**Task description:**
Please copy these records again, swapping "sidebar" for "panel" and keeping everything else the same. Leave the pictures out.

**Input records:**
* Begin *
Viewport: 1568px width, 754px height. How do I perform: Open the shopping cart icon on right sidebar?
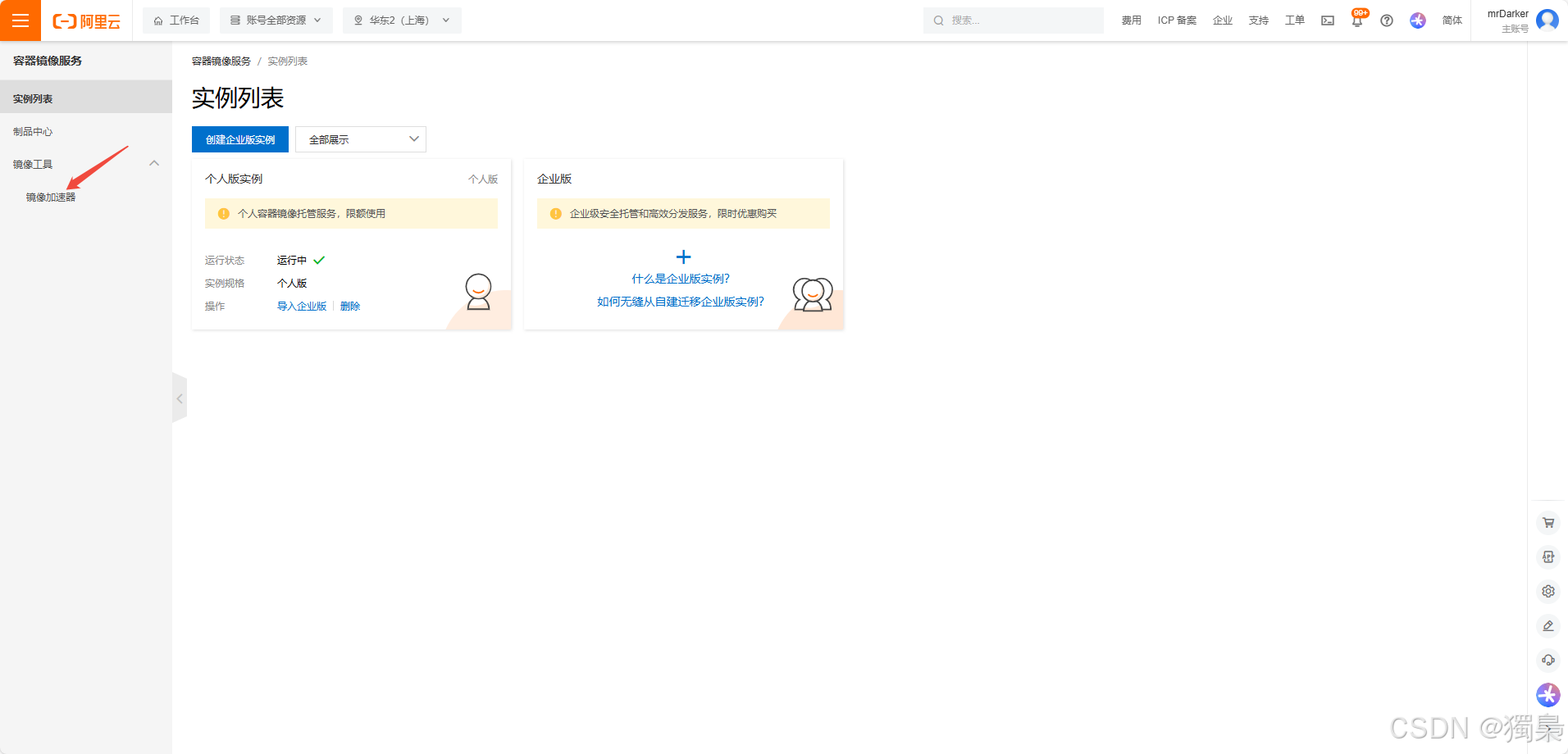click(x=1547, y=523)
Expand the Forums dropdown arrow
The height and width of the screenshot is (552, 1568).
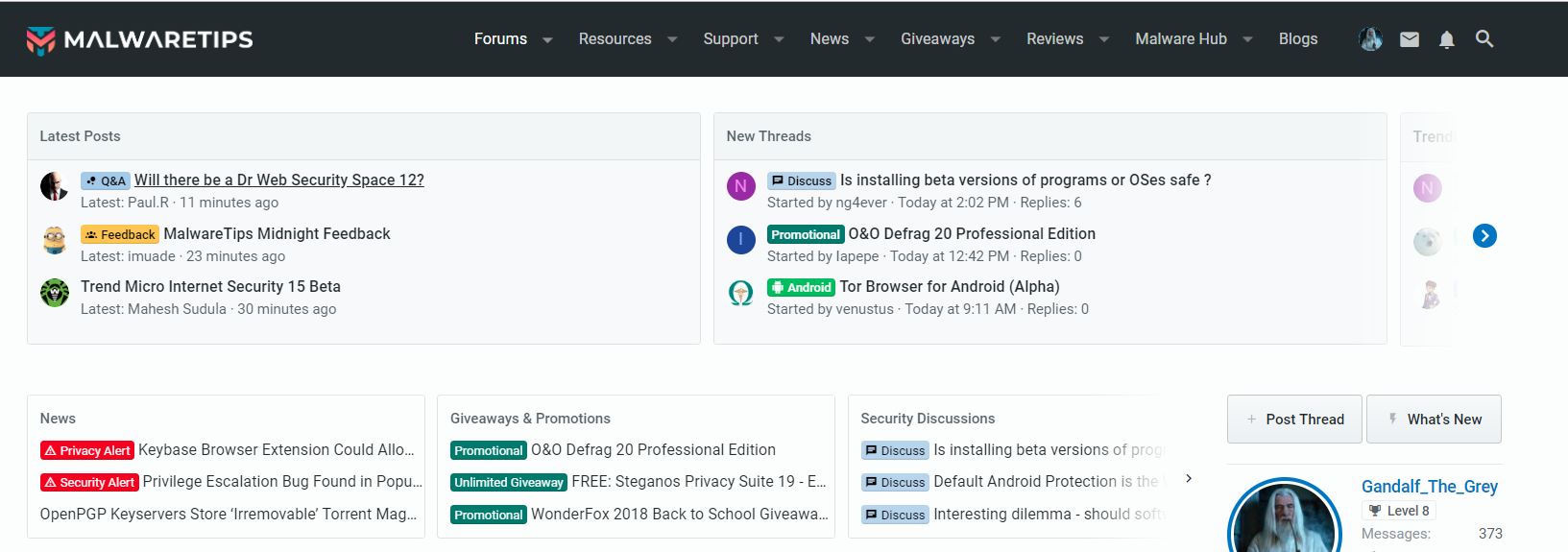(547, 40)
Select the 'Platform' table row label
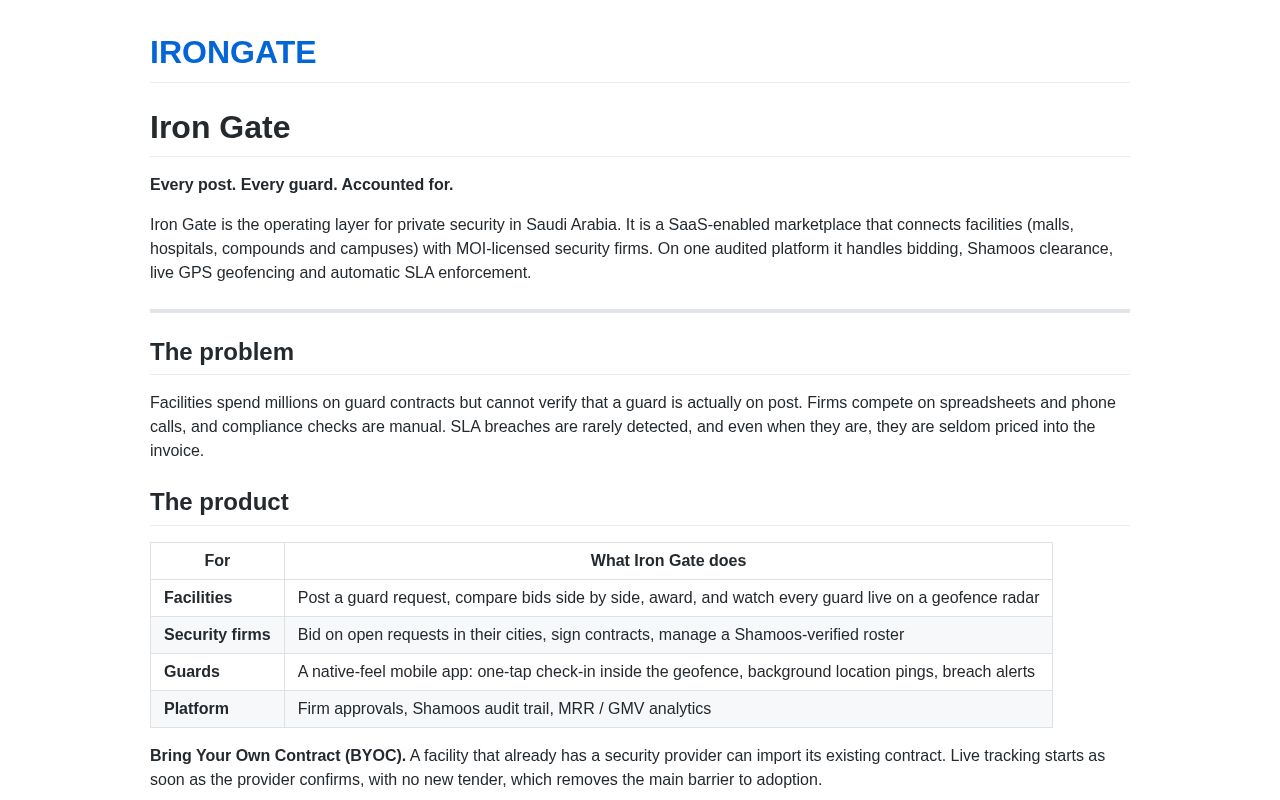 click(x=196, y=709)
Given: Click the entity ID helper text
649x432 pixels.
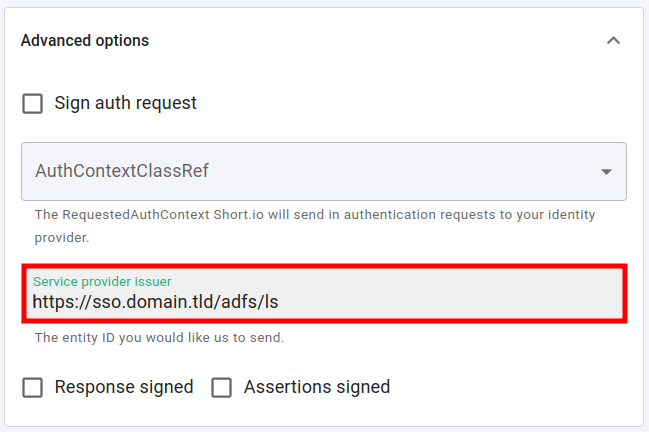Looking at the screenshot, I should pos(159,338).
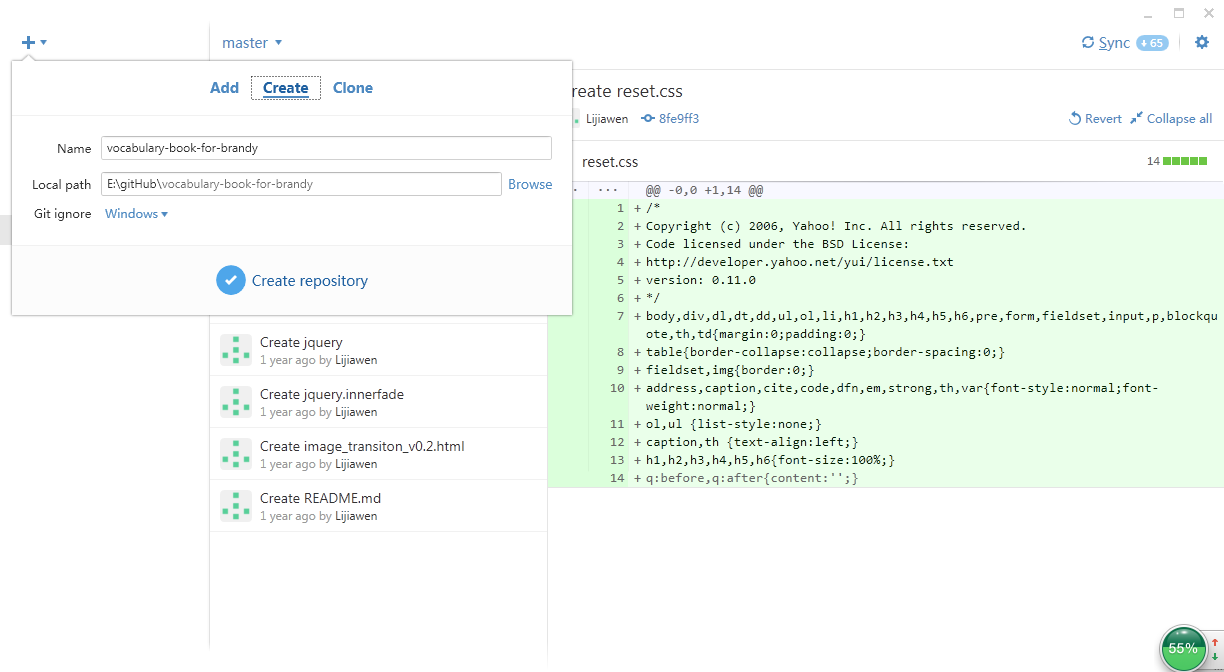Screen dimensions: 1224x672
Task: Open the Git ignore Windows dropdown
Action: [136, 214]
* End *
**Written answer:**
Viewport: 1568px width, 754px height. How do I perform: Open the shopping cart icon on right panel?
click(x=1547, y=523)
Expand the Forums dropdown arrow
The height and width of the screenshot is (552, 1568).
(547, 40)
Select the 'Platform' table row label
 click(x=196, y=709)
Given: Click the entity ID helper text
649x432 pixels.
Looking at the screenshot, I should pos(159,338).
Screen dimensions: 1224x672
Task: Open the Git ignore Windows dropdown
Action: [136, 214]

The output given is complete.